[Set task A]: Which lines in the records below contain the word "should"? Copy each of them.

[Source extract]:
Time to stop beating around the bush

According to the urban dictionary, to beat around the bush means “to talk about something without mentioning it directly or avoid getting to the core of the subject. Often motivated from a desire not to speak frankly about the subject, either because the subject is taboo, it’s impolite to bring it up directly, or the conversation is perceived likely to be painful.”

In talking about the private sector in Kosovo, it is is now time to ‘speak frankly’, although the content of the conversation is ‘painful’, because without an open and honest dialogue the situation is bound to get even worse. Until now, we tend to drift away from the core subject when discussing private sector development in Kosovo.

The core subject is the necessity for Kosovo enterprises to sell more products and/or services. Selling more most often means producing more, and that is the only viable and sustainable way to generate economic growth and employment.

The core subject is about improving the product offer of the Kosovo enterprises in front of new and existing customers, making the offer more appealing than the competitors’. The consumer’s decision to buy is based on a number of criteria and specific requirements, such as design, price, quality, guarantees, packaging, volume, customer-service, delivery-time, terms of payment, etcetera.

A company’s inability to satisfy the customer’s requirements in any of these areas is in most cases the result of internal company constraints. The product design may be old-fashioned because the company employs no designer. Price should be set to reflect the market demand and cost of production. Non-competitive pricing may be a result of poor cost-calculations, too high profit expectations and/or weak management.

Furthermore, the majority of manufacturing companies in Kosovo are currently too small in production capacity to fulfill the volume requirements of even a middle-sized EU based retailer. This means that even if the price is right and the design is fine, there will be no deal.

For other companies, terms of payment become a hinder in international trade. While a Kosovo company used to trading on the domestic market with cash payments upon delivery, or even beforehand, the international buyers expect to pay 30 or even 60 days after delivery. This change in terms of payments directly affects the producer’s cash flow, potentially throwing the deal off-track.

The potential internal hurdles, constraints and challenges holding back Kosovo enterprises from taking full advantage of existing and potential market opportunities on the domestic and international markets are plentiful, and must to be addressed with the highest priority. Only then will we find out if there is a market place at all for these Kosovo companies. Only then will we find out which company owners and managers are willing and capable of generating company growth and expansion.

Yet, rather than putting companies first, and supporting them to overcome their internal constraints, we tend to drift off the mark and spend much time and resources on preparing indirect support measures, such as policies and strategies, as well as on reducing external constraints to private sector growth in Kosovo.

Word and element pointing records
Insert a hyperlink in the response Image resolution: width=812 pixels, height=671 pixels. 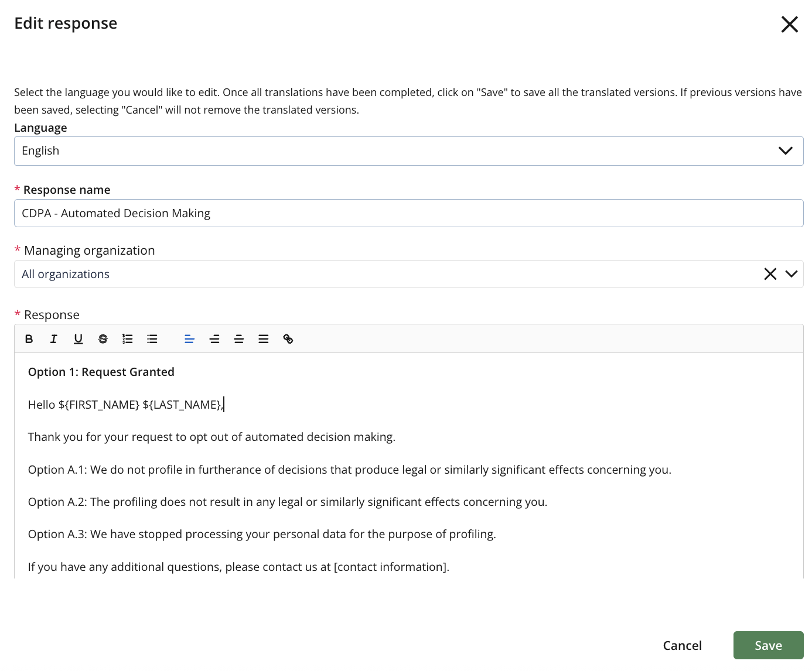288,339
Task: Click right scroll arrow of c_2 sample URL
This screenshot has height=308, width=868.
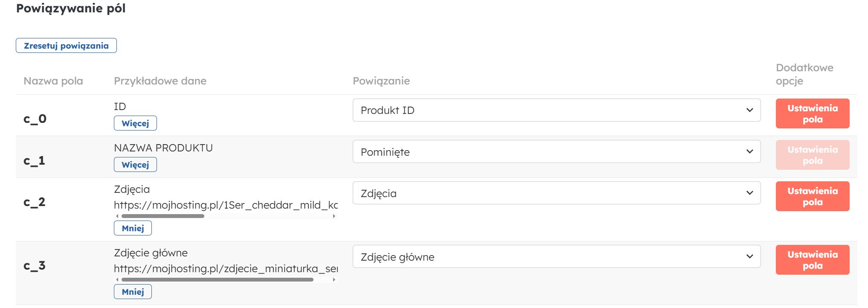Action: (x=334, y=216)
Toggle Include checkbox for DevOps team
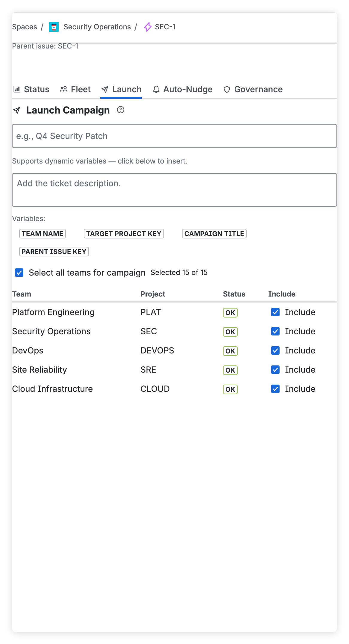This screenshot has width=349, height=644. click(x=275, y=350)
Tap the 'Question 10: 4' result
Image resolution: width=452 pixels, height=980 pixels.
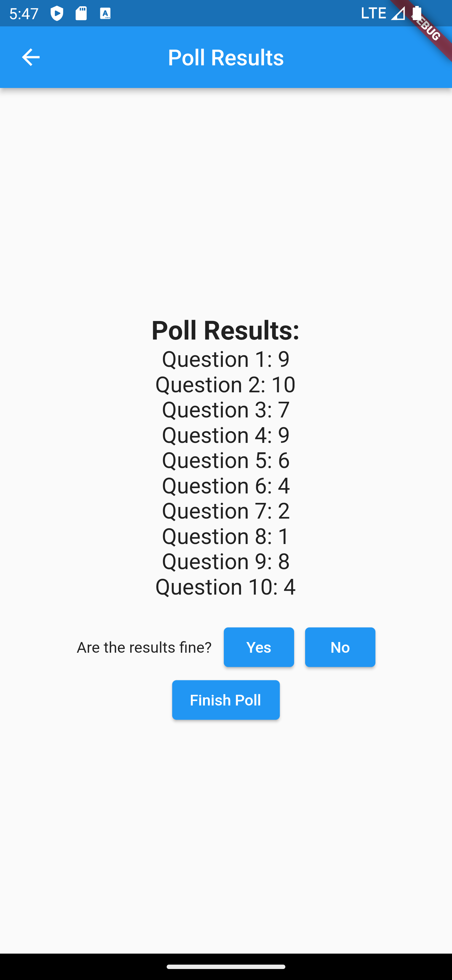point(225,587)
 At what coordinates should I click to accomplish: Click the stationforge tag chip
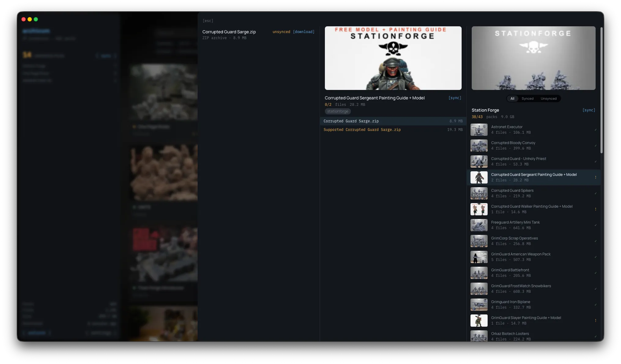337,111
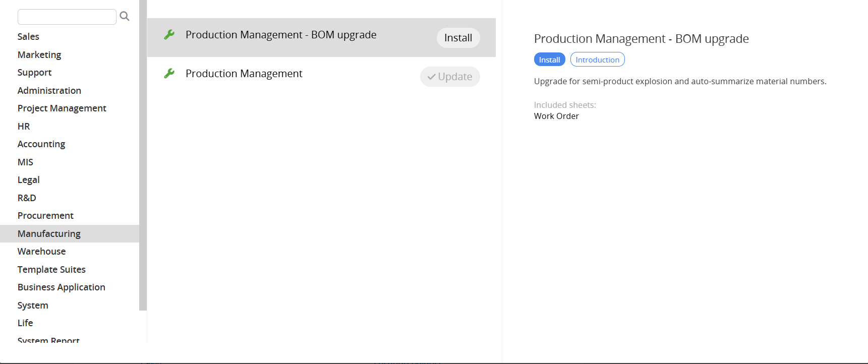Click the search magnifier icon
868x364 pixels.
pyautogui.click(x=125, y=17)
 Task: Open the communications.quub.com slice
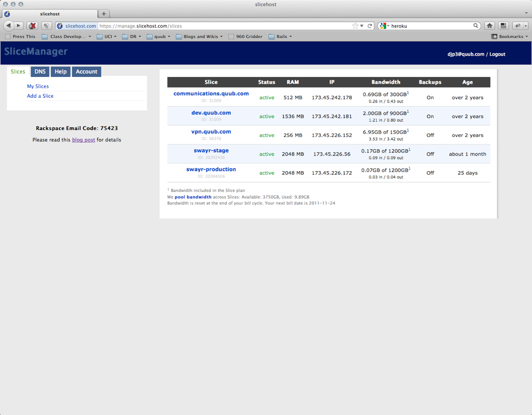click(x=211, y=94)
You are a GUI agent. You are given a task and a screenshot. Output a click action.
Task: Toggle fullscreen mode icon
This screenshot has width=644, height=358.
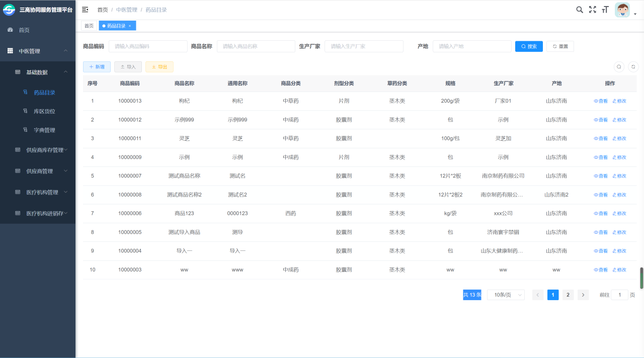592,10
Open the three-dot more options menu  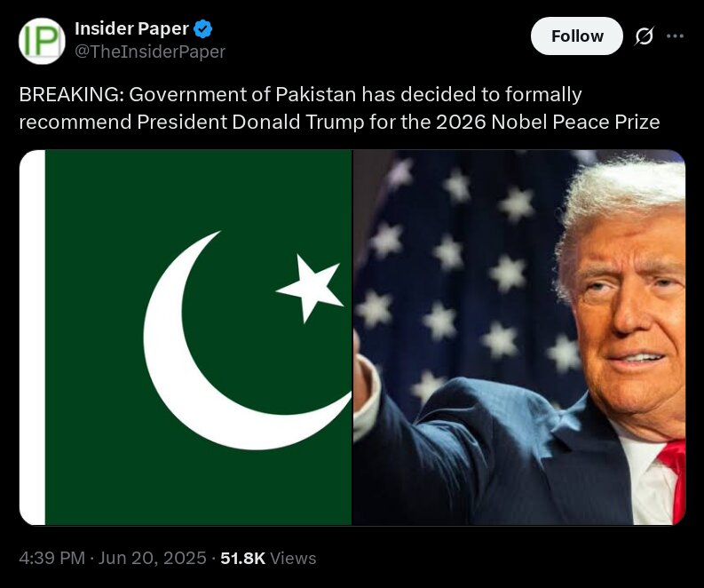pyautogui.click(x=676, y=36)
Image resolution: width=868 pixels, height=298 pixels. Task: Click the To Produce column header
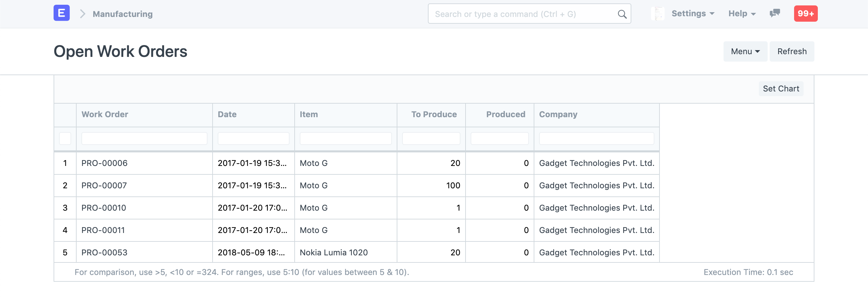[434, 114]
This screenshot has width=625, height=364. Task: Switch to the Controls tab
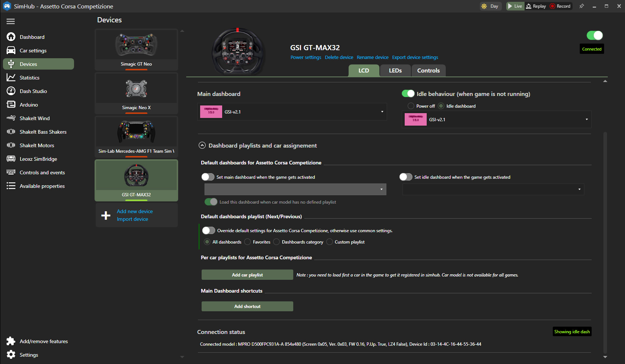point(428,71)
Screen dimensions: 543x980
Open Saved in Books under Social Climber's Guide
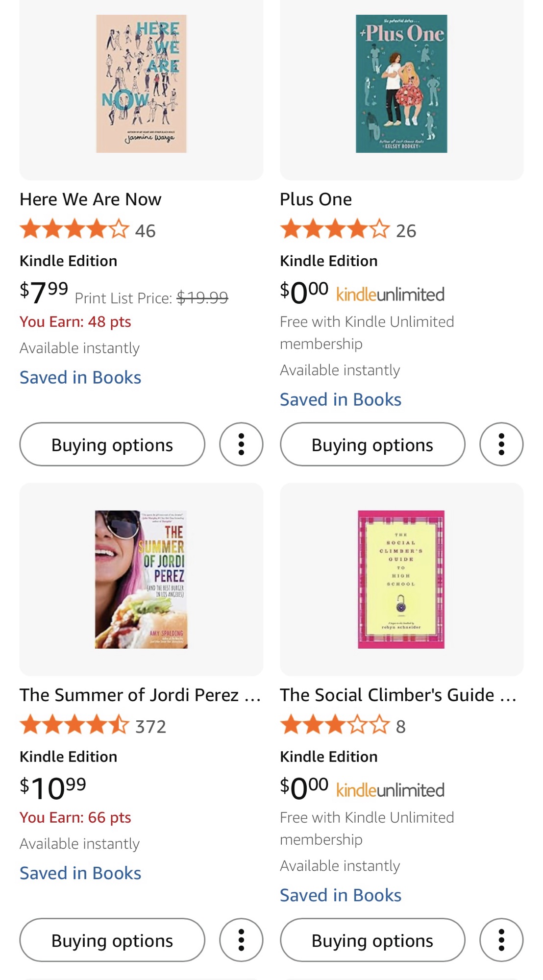pyautogui.click(x=341, y=895)
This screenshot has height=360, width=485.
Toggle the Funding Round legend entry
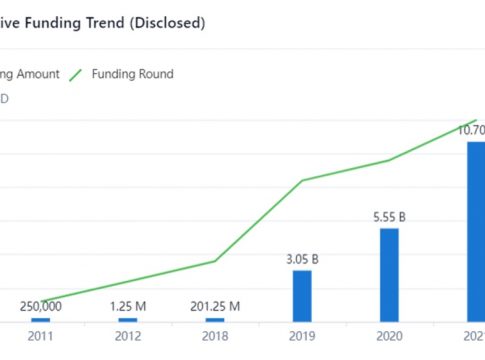click(x=121, y=75)
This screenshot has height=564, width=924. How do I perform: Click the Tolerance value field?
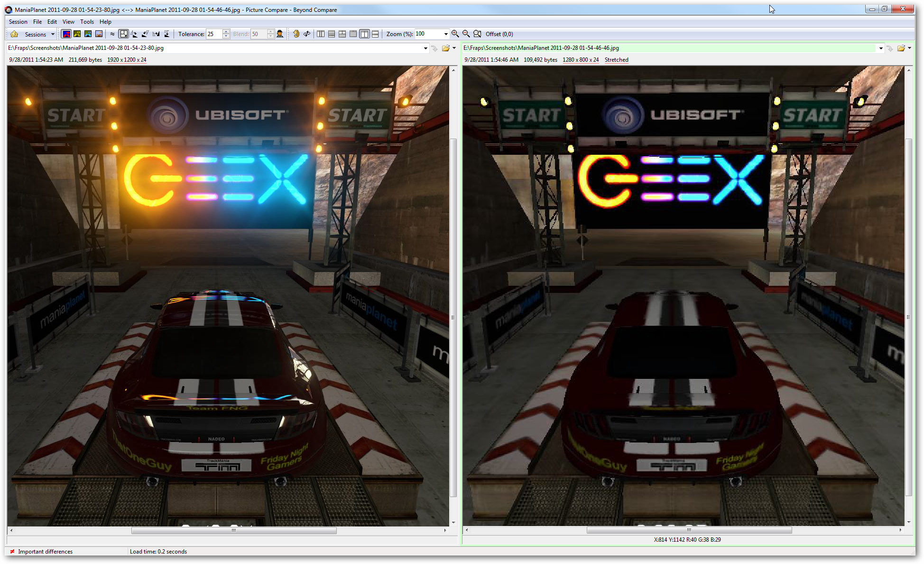(213, 34)
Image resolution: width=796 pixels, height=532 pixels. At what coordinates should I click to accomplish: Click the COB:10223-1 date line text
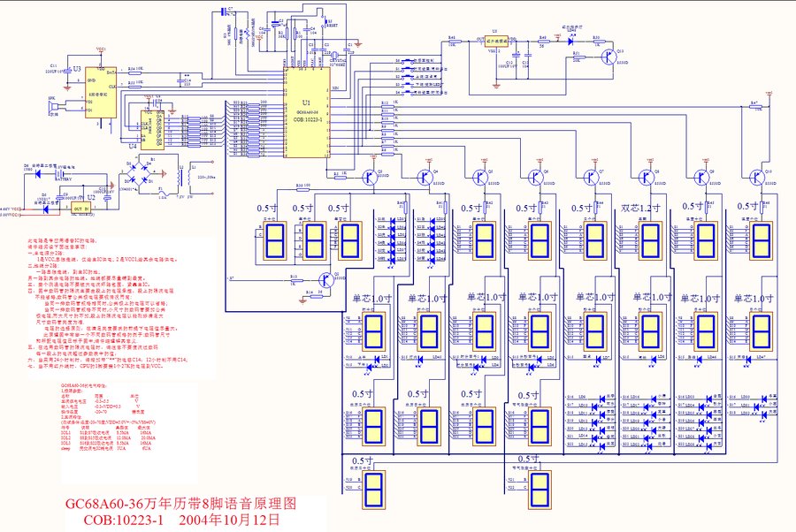click(x=182, y=520)
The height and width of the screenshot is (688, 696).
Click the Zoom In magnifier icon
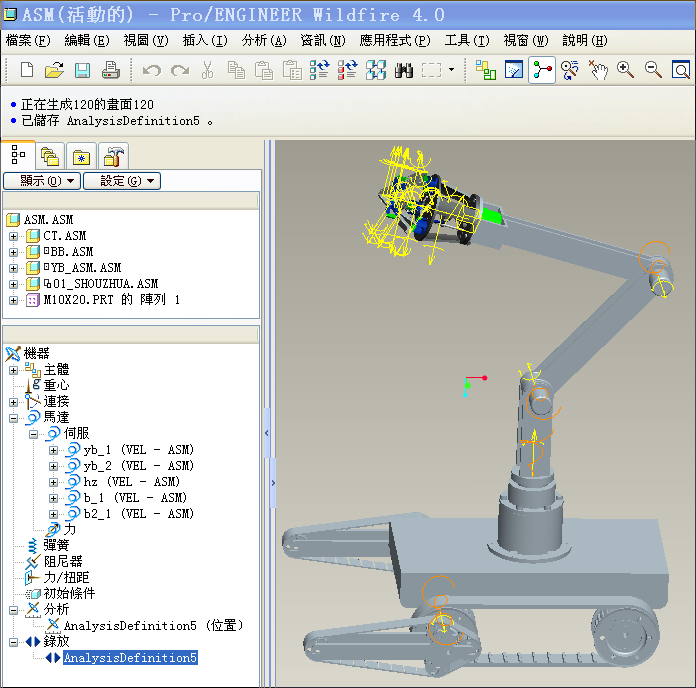(x=626, y=70)
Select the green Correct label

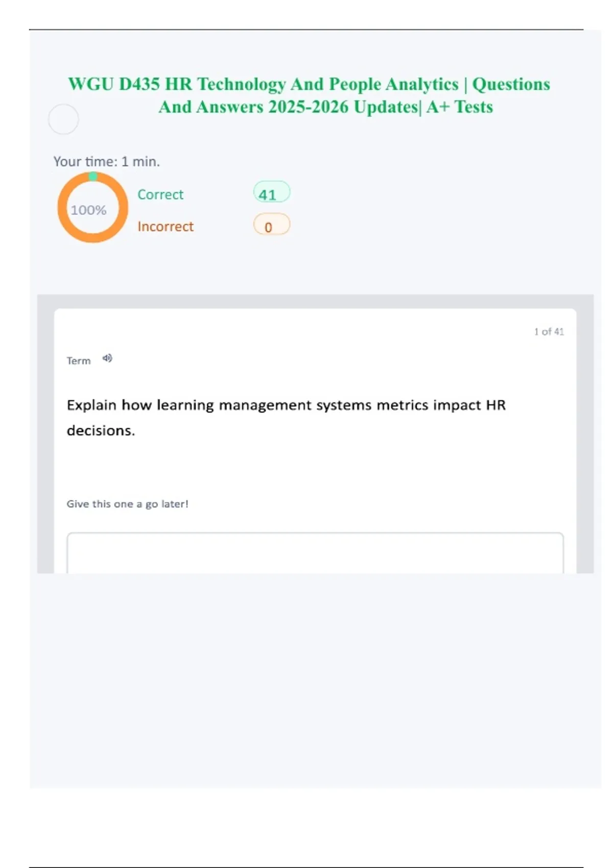tap(160, 195)
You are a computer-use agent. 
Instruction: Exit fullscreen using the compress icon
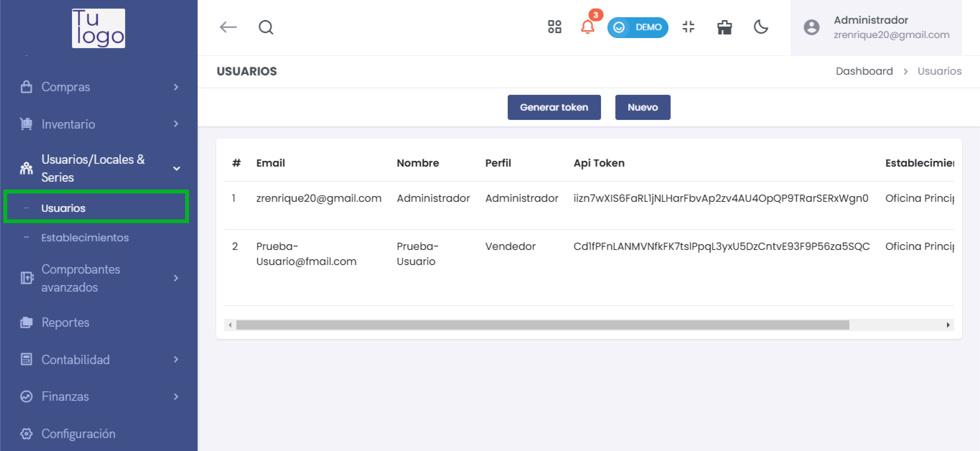[688, 27]
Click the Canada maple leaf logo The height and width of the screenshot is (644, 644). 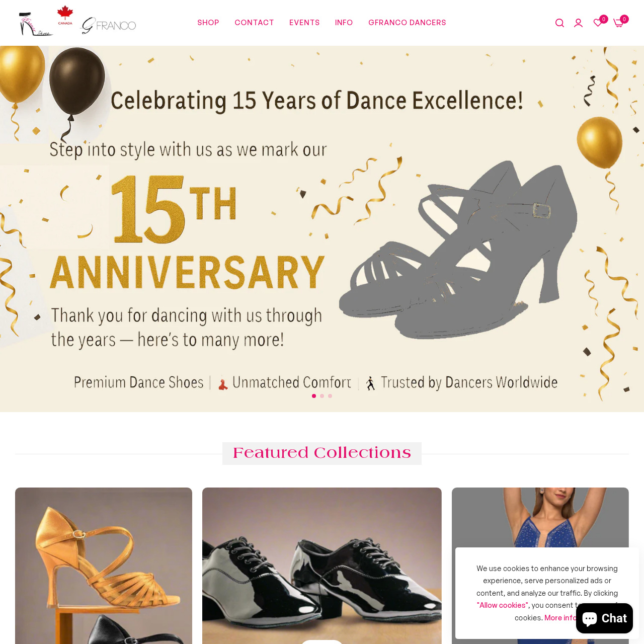point(65,16)
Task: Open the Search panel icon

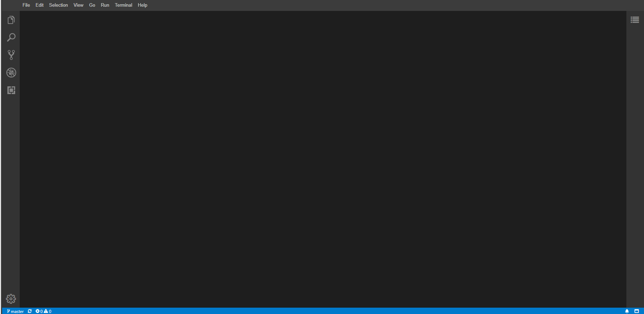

[Set task B]: Continue the article above on Kosovo's private sector, picking up after its last sentence.

[Answer A]:
 At what coordinates should I click to accomplish: Click the stationforge tag chip
Image resolution: width=796 pixels, height=532 pixels. At what coordinates should I click to accomplish: Click the COB:10223-1 date line text

[Answer B]:
It is an odd choice of focus, and one that is clearly not delivering the goods. By now, Kosovo has enough strategies to fill a TIR truck, but there is hardly any enterprise growth and unemployment remains very high. These guiding documents were all written with good intentions, for sure, but with limited financial means allocated to actual implementation the strategies remain ‘paper-tigers’ doing close to zero to, for example, improve the product offer among private enterprises of Kosovo.

In 2011, Riinvest research of 800 SMEs showed that the main external constraints to doing business in Kosovo were the overall economic situation in the country, unreliable supply of electricity and non-loyal competition. In 2014, the external constraints for SMEs in Kosovo remained much the same – poverty of people, corruption and informal economy (KOSME, 2014). For companies active on the domestic market, there appear to be no progress in over-coming the external constraints.

A low GDP per capita and high level of poverty reduces the overall purchasing power of the population and consequently the size of the domestic market. To build a business model that involves expanding into regional, EU and international markets is a key option for Kosovo companies to avert dependency on a small and over-crowded domestic market. However, to make this step towards internationalisation, again, the company must be first fulfil ALL the requirements of foreign buyers, which brings us back to the focus on the internal constraints.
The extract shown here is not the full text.